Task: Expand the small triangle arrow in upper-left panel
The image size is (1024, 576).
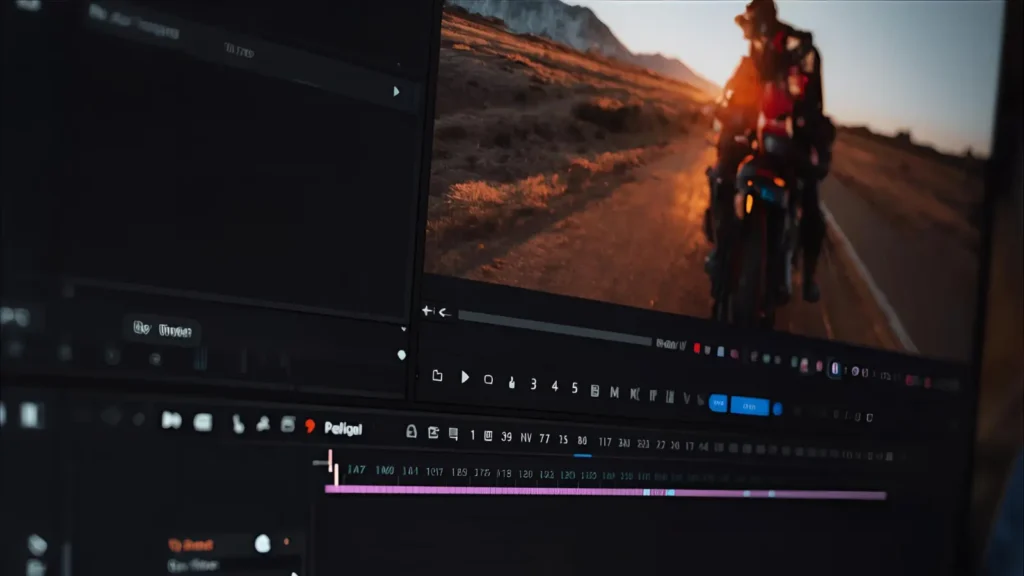Action: (x=396, y=91)
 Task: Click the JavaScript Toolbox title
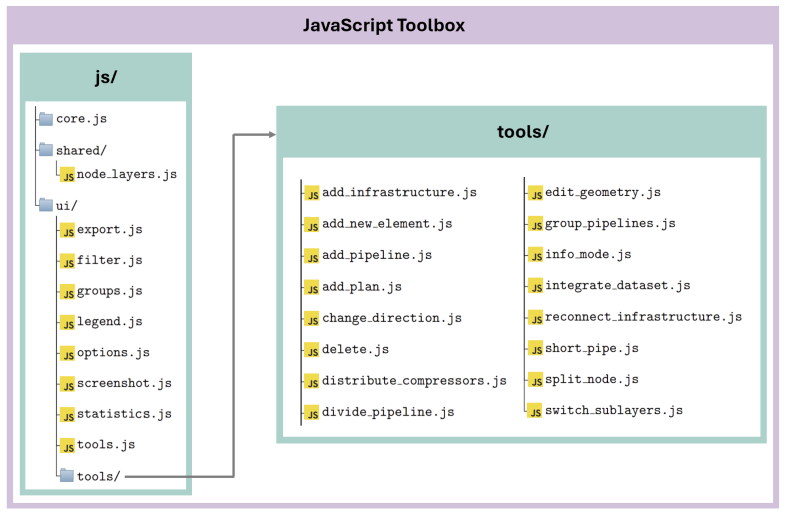tap(383, 25)
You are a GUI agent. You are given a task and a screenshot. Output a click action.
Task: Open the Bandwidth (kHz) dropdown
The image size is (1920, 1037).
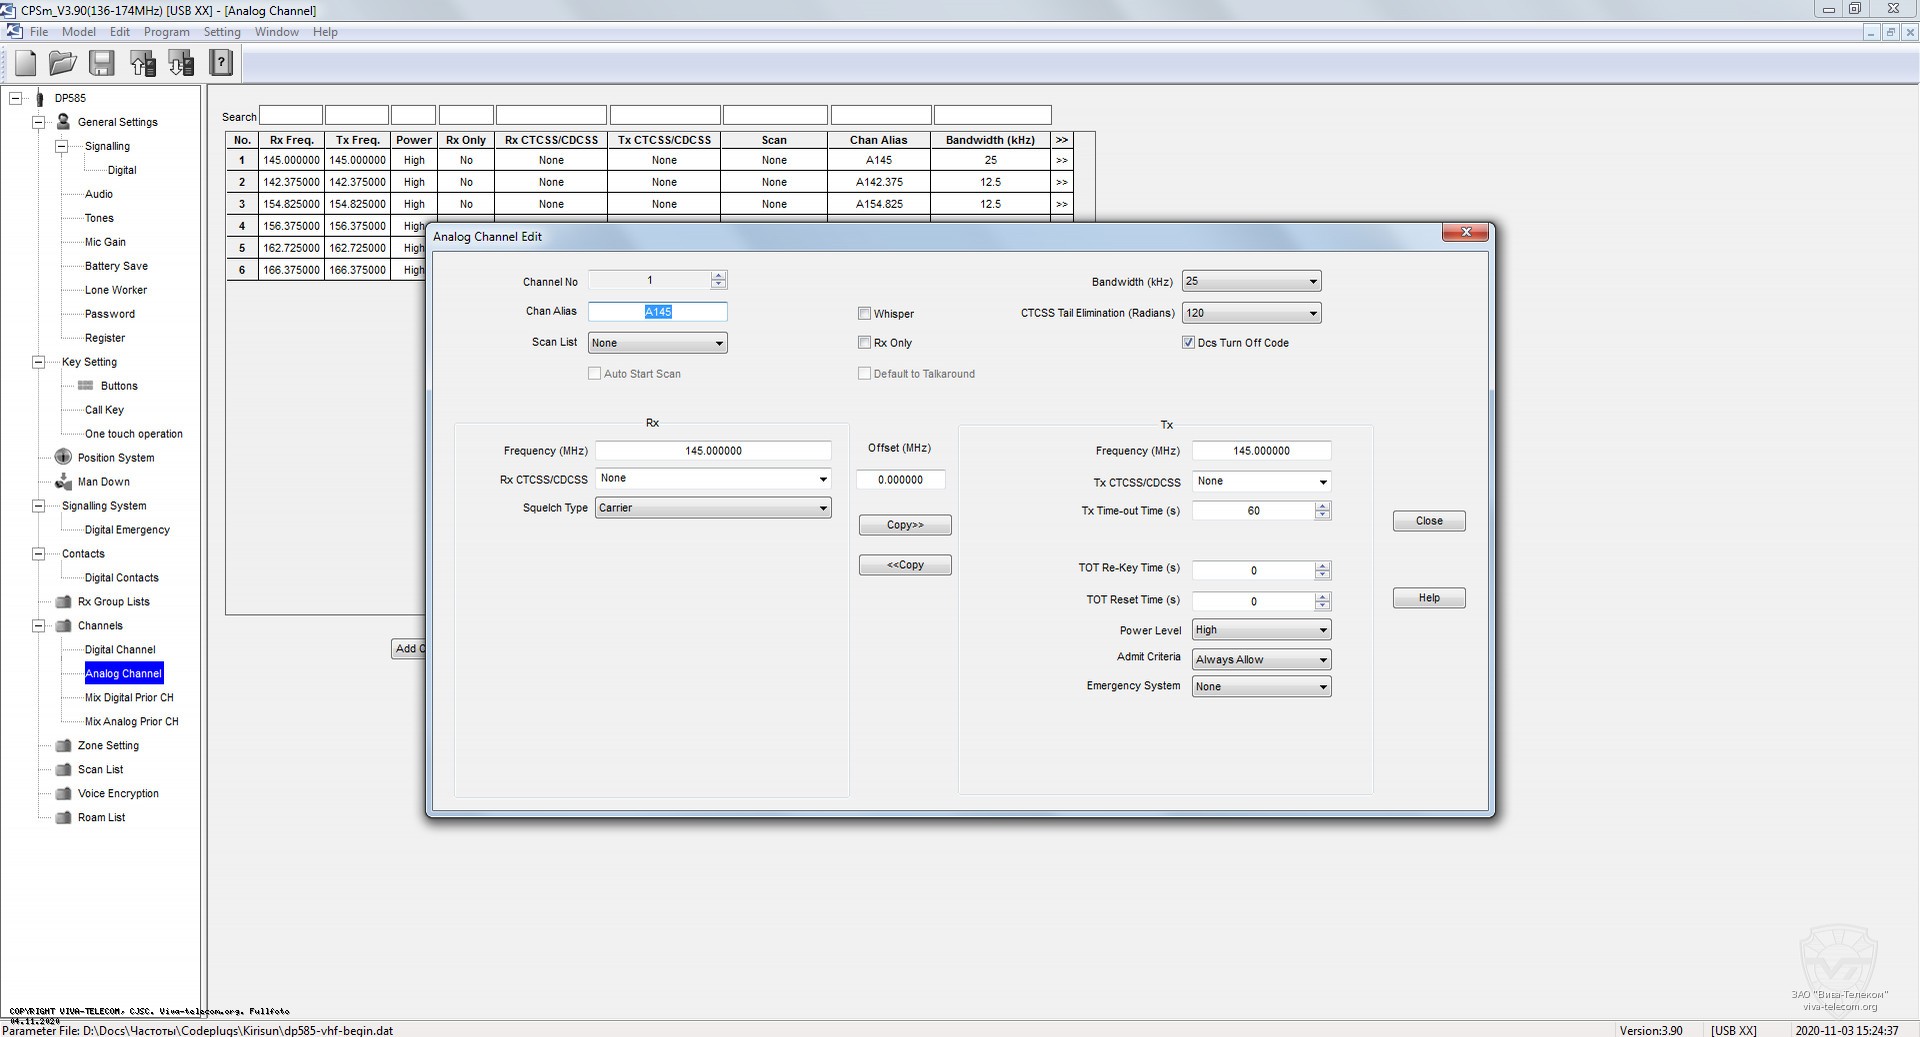pyautogui.click(x=1251, y=282)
....
Without the pictures, restate all of the entries word for word.

Task: Expand the small triangle arrow in upper-left panel
The image size is (1024, 576).
Action: (x=396, y=91)
 Task: Click the JavaScript Toolbox title
tap(383, 25)
You are a GUI agent. You are given a task and a screenshot. Output a click action.
Task: Open the Bandwidth (kHz) dropdown
The image size is (1920, 1037).
pyautogui.click(x=1251, y=282)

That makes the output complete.